Recently, cases decided in favor of the investors as plaintiffs have started to emerge in both types of disputes. In the first civil compensation case of market manipulation, a Chinese pharmaceutical company listed on the stock market manipulated stock prices by releasing false information. More representatively, the case of a nature person manipulating the stock price of P2P Financial Information Service Co., Ltd. that was tried by Shanghai Financial Court in 2022 involved multiple severe violations such as continuous trading, wash sale, false declarations, and manipulation by information asymmetry. For insider trading, there is only one civil case, the "xxx Securities Company's Fat-Finger Error case". However, judgments in this case in 2016 have not triggered the emergence of similar disputes.
Generally speaking, the judicial practice in pursuing civil liability for market manipulation and insider trading is far less developed than that of false statements; however, it is likely to enter a period of rapid development after the full registration reform. One reason is that existing cases have drawn on the successful experiences of false statement cases in terms of core judicial logic, namely registration-based capital markets are centered on information disclosure. In the future, with the further development of false statement dispute rules and theories, the handling of civil liability disputes arising from other illegal securities behaviors will also be improved.

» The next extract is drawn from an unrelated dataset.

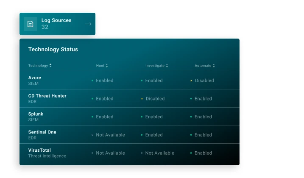Sort by Automate column arrows
The width and height of the screenshot is (304, 178).
(x=214, y=66)
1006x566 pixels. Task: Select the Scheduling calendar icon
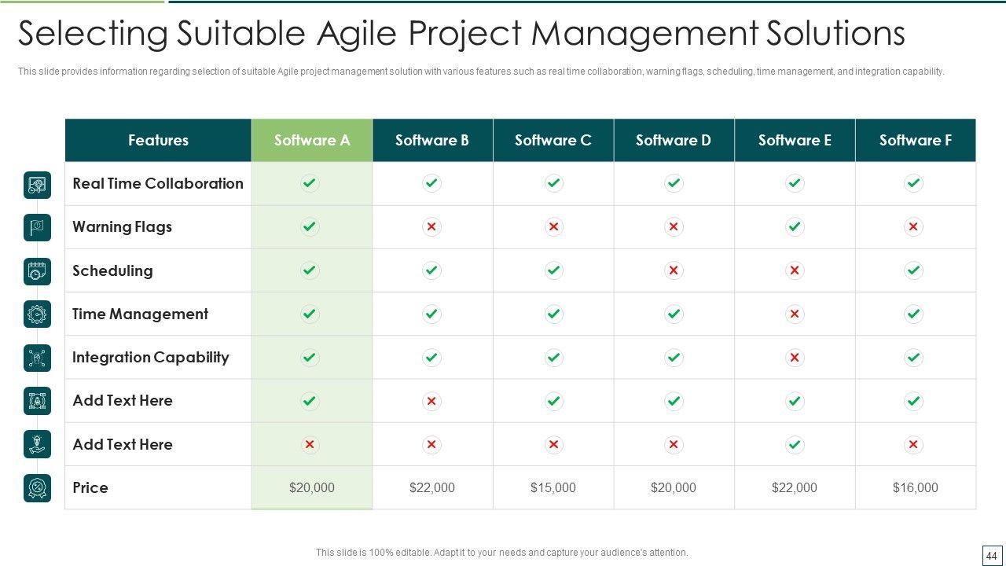point(37,271)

On the other hand, what is more important is that the full implementation of the registration-based system is a milestone in China's steady approach to "market-oriented and law-based" capital markets. Under this background, the establishment and improvement of civil liability legal systems and judicial rules will be given higher priority. In a public occasion, at the Annual Conference of Financial Street Forum 2022 held in Shanghai in November 2022, Wenxue Lin, Head of the Civil Adjudication Tribunal No.2 of the Supreme People's Court, clearly stated that "[f] raudulent offerings, insider trading, and market manipulation are the 'tumors' of the capital markets. We need to start to study the civil compensation issues arising from insider trading and market manipulation."
Therefore, the impact of full implementation of the registration-based system on China's capital markets is deeply rooted in culture and ideas and reflected in practice, which will further promote the development of major legal issues such as civil liabilities for insider trading and market manipulation in China's capital markets.